__Your goal__
Copy these lines word for word.

— START —

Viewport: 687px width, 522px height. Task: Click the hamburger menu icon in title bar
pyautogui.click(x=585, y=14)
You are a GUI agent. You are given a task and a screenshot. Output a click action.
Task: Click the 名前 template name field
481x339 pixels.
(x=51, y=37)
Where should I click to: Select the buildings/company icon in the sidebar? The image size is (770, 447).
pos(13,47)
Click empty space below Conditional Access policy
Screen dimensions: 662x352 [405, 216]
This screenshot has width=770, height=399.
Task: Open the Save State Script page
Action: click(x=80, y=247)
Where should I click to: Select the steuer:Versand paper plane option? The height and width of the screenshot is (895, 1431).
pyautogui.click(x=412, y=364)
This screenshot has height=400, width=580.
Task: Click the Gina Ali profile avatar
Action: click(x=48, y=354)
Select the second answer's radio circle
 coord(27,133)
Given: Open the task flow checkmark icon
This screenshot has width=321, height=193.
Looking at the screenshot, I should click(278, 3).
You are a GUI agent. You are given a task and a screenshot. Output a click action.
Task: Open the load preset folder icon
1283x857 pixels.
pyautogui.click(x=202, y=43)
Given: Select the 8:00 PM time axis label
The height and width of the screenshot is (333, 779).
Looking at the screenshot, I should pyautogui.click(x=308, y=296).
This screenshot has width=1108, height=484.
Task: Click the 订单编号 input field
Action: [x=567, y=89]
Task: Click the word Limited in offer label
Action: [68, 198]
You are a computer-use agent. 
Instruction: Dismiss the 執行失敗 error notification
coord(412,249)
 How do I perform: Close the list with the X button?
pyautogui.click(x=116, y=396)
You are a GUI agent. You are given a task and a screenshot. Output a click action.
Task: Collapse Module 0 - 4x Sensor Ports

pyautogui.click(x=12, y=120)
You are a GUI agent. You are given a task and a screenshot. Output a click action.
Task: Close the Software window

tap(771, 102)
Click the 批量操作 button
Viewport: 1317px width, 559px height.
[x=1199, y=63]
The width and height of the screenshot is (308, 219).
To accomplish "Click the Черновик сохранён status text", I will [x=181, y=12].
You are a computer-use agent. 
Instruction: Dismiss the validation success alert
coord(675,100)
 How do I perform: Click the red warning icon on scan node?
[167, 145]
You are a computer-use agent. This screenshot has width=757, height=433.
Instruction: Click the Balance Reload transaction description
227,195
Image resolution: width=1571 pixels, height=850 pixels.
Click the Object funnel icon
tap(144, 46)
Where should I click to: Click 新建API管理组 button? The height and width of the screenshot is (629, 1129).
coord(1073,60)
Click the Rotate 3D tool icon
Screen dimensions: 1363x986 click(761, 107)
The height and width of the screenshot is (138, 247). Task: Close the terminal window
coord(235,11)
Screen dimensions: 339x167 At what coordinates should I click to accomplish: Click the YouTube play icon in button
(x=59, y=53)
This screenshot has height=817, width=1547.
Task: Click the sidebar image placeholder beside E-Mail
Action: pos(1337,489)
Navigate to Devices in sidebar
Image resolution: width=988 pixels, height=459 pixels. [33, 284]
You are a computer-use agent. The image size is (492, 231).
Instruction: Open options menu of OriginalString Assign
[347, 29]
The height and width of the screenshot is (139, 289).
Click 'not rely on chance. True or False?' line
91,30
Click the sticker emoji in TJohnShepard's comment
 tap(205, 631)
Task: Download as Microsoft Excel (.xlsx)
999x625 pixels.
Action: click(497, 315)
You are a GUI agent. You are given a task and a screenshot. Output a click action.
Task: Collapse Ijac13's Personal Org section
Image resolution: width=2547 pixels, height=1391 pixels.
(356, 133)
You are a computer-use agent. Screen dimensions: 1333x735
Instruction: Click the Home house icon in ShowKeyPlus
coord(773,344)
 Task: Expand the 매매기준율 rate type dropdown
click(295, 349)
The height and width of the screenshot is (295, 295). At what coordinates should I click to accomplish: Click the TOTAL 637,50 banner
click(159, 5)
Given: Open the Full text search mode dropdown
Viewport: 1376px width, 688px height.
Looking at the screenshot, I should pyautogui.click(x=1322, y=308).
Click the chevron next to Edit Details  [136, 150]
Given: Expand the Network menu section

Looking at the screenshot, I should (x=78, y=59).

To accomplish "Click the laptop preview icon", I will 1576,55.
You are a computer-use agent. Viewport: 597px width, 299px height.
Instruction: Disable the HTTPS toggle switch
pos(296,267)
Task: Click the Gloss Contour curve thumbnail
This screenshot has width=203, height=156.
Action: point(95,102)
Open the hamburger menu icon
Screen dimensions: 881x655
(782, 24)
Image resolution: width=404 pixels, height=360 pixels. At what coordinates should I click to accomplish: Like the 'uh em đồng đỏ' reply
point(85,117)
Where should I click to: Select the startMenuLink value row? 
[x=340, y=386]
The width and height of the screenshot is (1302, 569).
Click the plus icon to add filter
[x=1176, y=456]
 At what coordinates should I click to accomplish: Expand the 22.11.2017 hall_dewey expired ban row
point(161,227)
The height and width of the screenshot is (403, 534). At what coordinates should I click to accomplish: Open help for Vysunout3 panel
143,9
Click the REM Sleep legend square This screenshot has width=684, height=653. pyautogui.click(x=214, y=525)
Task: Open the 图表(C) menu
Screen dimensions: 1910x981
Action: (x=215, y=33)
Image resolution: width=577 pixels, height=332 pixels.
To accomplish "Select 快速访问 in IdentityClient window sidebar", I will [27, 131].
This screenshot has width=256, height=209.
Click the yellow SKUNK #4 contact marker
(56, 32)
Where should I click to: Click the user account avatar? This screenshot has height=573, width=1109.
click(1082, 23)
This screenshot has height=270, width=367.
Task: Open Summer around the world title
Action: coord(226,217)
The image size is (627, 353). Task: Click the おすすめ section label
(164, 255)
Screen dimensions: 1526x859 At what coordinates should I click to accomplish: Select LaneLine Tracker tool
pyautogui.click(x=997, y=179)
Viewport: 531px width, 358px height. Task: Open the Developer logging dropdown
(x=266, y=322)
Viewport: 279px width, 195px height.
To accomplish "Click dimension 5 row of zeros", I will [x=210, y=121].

— END —

__Solution below__
Viewport: 687px width, 522px height. Task: Click the hamburger menu icon in title bar
pyautogui.click(x=585, y=14)
You are a GUI agent. You are given a task and a screenshot. Output a click action.
Task: Click the 名前 template name field
481x339 pixels.
(x=51, y=37)
Where should I click to: Select the buildings/company icon in the sidebar? The image size is (770, 447).
pos(13,47)
Click empty space below Conditional Access policy
Screen dimensions: 662x352 [405, 216]
This screenshot has width=770, height=399.
Task: Open the Save State Script page
Action: click(x=80, y=247)
Where should I click to: Select the steuer:Versand paper plane option? The height and width of the screenshot is (895, 1431).
pyautogui.click(x=412, y=364)
This screenshot has height=400, width=580.
Task: Click the Gina Ali profile avatar
Action: click(x=48, y=354)
Select the second answer's radio circle
 coord(27,133)
Given: Open the task flow checkmark icon
This screenshot has width=321, height=193.
Looking at the screenshot, I should click(278, 3).
You are a GUI agent. You are given a task and a screenshot. Output a click action.
Task: Open the load preset folder icon
1283x857 pixels.
pyautogui.click(x=202, y=43)
Given: Select the 8:00 PM time axis label
The height and width of the screenshot is (333, 779).
Looking at the screenshot, I should pyautogui.click(x=308, y=296).
This screenshot has width=1108, height=484.
Task: Click the 订单编号 input field
Action: [x=567, y=89]
Task: Click the word Limited in offer label
Action: [68, 198]
You are a computer-use agent. 
Instruction: Dismiss the 執行失敗 error notification
coord(412,249)
 How do I perform: Close the list with the X button?
pyautogui.click(x=116, y=396)
You are a GUI agent. You are given a task and a screenshot. Output a click action.
Task: Collapse Module 0 - 4x Sensor Ports

pyautogui.click(x=12, y=120)
You are a GUI agent. You are given a task and a screenshot. Output a click action.
Task: Close the Software window

tap(771, 102)
Click the 批量操作 button
Viewport: 1317px width, 559px height.
[x=1199, y=63]
The width and height of the screenshot is (308, 219).
To accomplish "Click the Черновик сохранён status text", I will [x=181, y=12].
You are a computer-use agent. 
Instruction: Dismiss the validation success alert
coord(675,100)
 How do I perform: Click the red warning icon on scan node?
[167, 145]
You are a computer-use agent. This screenshot has width=757, height=433.
Instruction: Click the Balance Reload transaction description
227,195
Image resolution: width=1571 pixels, height=850 pixels.
Click the Object funnel icon
tap(144, 46)
Where should I click to: Click 新建API管理组 button? The height and width of the screenshot is (629, 1129).
coord(1073,60)
Click the Rotate 3D tool icon
Screen dimensions: 1363x986 click(761, 107)
The height and width of the screenshot is (138, 247). Task: Close the terminal window
coord(235,11)
Screen dimensions: 339x167 At what coordinates should I click to accomplish: Click the YouTube play icon in button
(x=59, y=53)
This screenshot has height=817, width=1547.
Task: Click the sidebar image placeholder beside E-Mail
Action: pos(1337,489)
Navigate to Devices in sidebar
Image resolution: width=988 pixels, height=459 pixels. [33, 284]
You are a computer-use agent. The image size is (492, 231).
Instruction: Open options menu of OriginalString Assign
[347, 29]
The height and width of the screenshot is (139, 289).
Click 'not rely on chance. True or False?' line
91,30
Click the sticker emoji in TJohnShepard's comment
 tap(205, 631)
Task: Download as Microsoft Excel (.xlsx)
999x625 pixels.
Action: click(497, 315)
You are a GUI agent. You are given a task and a screenshot. Output a click action.
Task: Collapse Ijac13's Personal Org section
Image resolution: width=2547 pixels, height=1391 pixels.
(356, 133)
You are a computer-use agent. Screen dimensions: 1333x735
Instruction: Click the Home house icon in ShowKeyPlus
coord(773,344)
 Task: Expand the 매매기준율 rate type dropdown
click(295, 349)
The height and width of the screenshot is (295, 295). At what coordinates should I click to accomplish: Click the TOTAL 637,50 banner
click(159, 5)
Given: Open the Full text search mode dropdown
Viewport: 1376px width, 688px height.
Looking at the screenshot, I should pyautogui.click(x=1322, y=308).
Click the chevron next to Edit Details  [136, 150]
Given: Expand the Network menu section

Looking at the screenshot, I should (x=78, y=59).

To accomplish "Click the laptop preview icon", I will 1576,55.
You are a computer-use agent. Viewport: 597px width, 299px height.
Instruction: Disable the HTTPS toggle switch
pos(296,267)
Task: Click the Gloss Contour curve thumbnail
This screenshot has width=203, height=156.
Action: point(95,102)
Open the hamburger menu icon
Screen dimensions: 881x655
(782, 24)
Image resolution: width=404 pixels, height=360 pixels. At what coordinates should I click to accomplish: Like the 'uh em đồng đỏ' reply
point(85,117)
Where should I click to: Select the startMenuLink value row? 
[x=340, y=386]
The width and height of the screenshot is (1302, 569).
Click the plus icon to add filter
[x=1176, y=456]
 At what coordinates should I click to accomplish: Expand the 22.11.2017 hall_dewey expired ban row
point(161,227)
The height and width of the screenshot is (403, 534). At what coordinates should I click to accomplish: Open help for Vysunout3 panel
143,9
Click the REM Sleep legend square This screenshot has width=684, height=653. pyautogui.click(x=214, y=525)
Task: Open the 图表(C) menu
Screen dimensions: 1910x981
Action: (x=215, y=33)
Image resolution: width=577 pixels, height=332 pixels.
To accomplish "Select 快速访问 in IdentityClient window sidebar", I will [27, 131].
This screenshot has width=256, height=209.
Click the yellow SKUNK #4 contact marker
(56, 32)
Where should I click to: Click the user account avatar? This screenshot has height=573, width=1109.
click(1082, 23)
This screenshot has height=270, width=367.
Task: Open Summer around the world title
Action: coord(226,217)
The image size is (627, 353). Task: Click the おすすめ section label
(164, 255)
Screen dimensions: 1526x859 At what coordinates should I click to accomplish: Select LaneLine Tracker tool
pyautogui.click(x=997, y=179)
Viewport: 531px width, 358px height. Task: Open the Developer logging dropdown
(x=266, y=322)
Viewport: 279px width, 195px height.
To accomplish "Click dimension 5 row of zeros", I will [x=210, y=121].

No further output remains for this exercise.